Aim:
Quote each of the records below word for word, keeping every line as it appears.

Click-target data:
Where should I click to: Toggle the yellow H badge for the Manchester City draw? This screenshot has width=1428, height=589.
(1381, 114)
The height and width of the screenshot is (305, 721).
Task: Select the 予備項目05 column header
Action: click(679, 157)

Result of the exercise:
Where should I click to: Toggle the yellow H badge for the Manchester City draw? This screenshot has width=1428, height=589.
(1381, 114)
The height and width of the screenshot is (305, 721).
Task: Select the 予備項目05 column header
Action: click(679, 157)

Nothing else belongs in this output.